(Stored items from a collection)
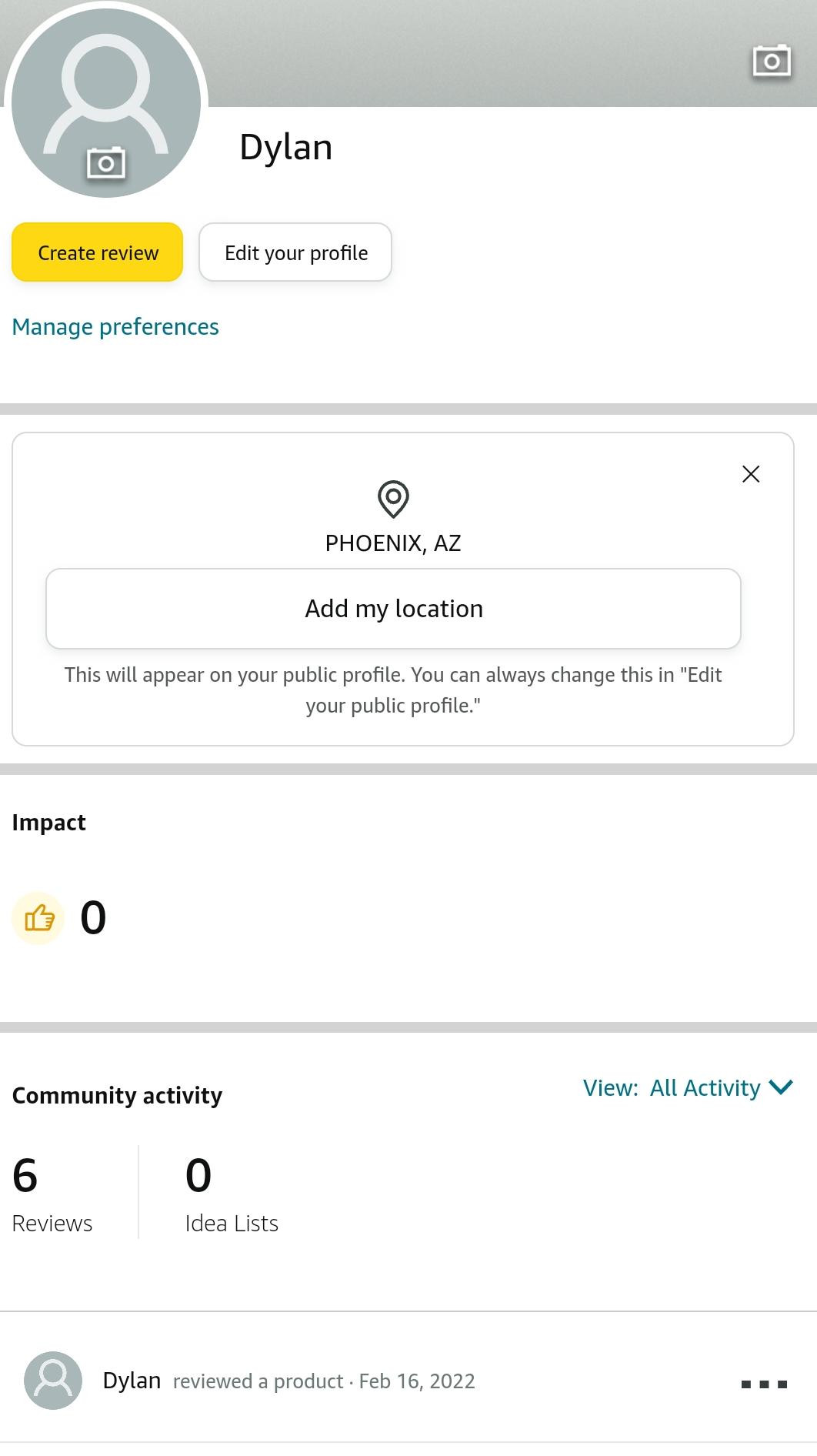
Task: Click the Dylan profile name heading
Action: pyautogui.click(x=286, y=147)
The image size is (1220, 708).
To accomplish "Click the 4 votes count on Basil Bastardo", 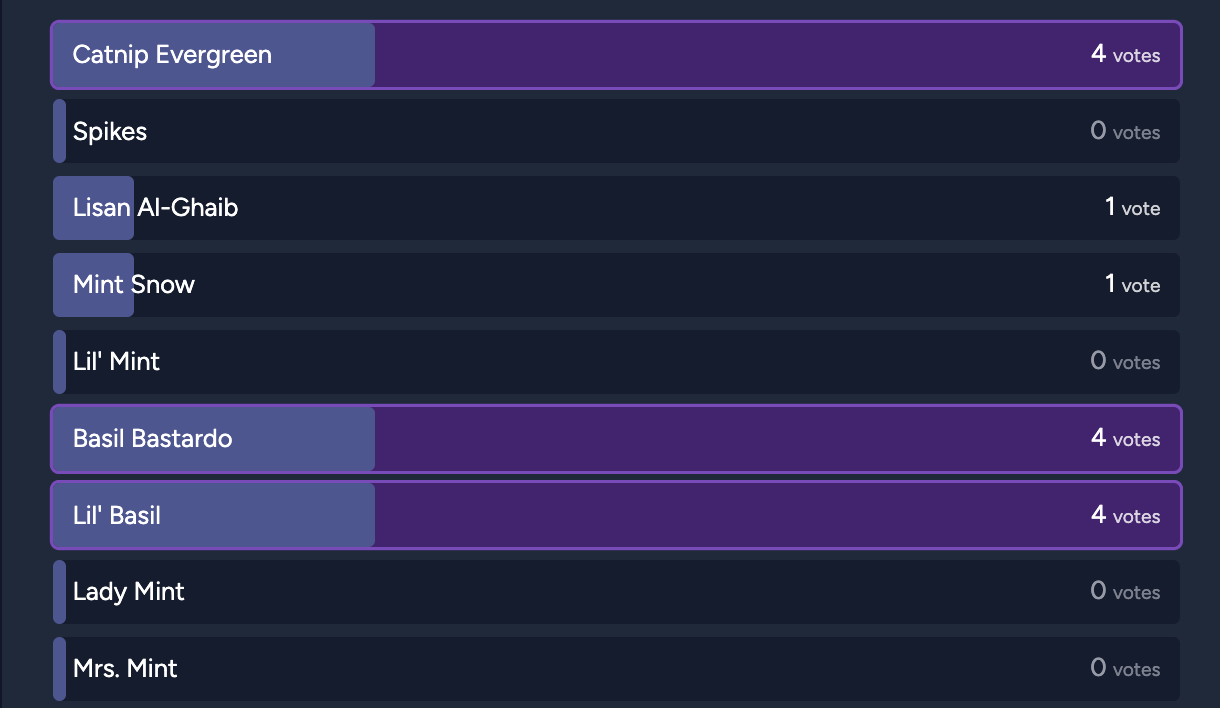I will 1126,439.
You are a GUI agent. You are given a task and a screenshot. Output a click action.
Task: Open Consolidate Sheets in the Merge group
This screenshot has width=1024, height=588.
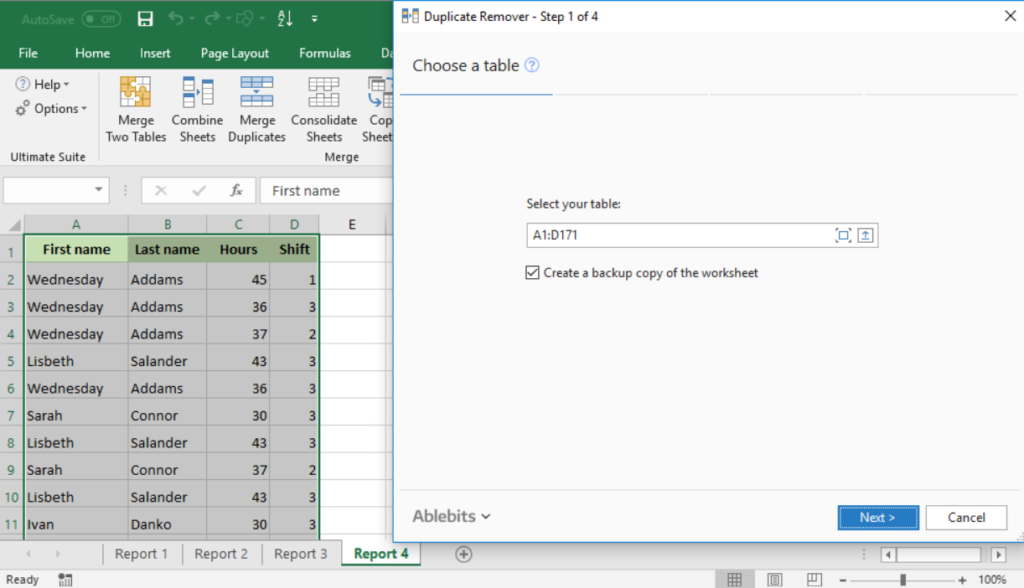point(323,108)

_Your instructions_: Swap "screenshot" for "screen image" in the lines running from the line with "You are a GUI" through the end of the material, and give those lines again with nothing else changed. Leave the pictures out of your answer.

_Exercise output_:
You are a GUI agent. You are given a task and a screen image. Output a click action.
Task: Open Consolidate Sheets in the Merge group
This screen image has width=1024, height=588.
point(323,108)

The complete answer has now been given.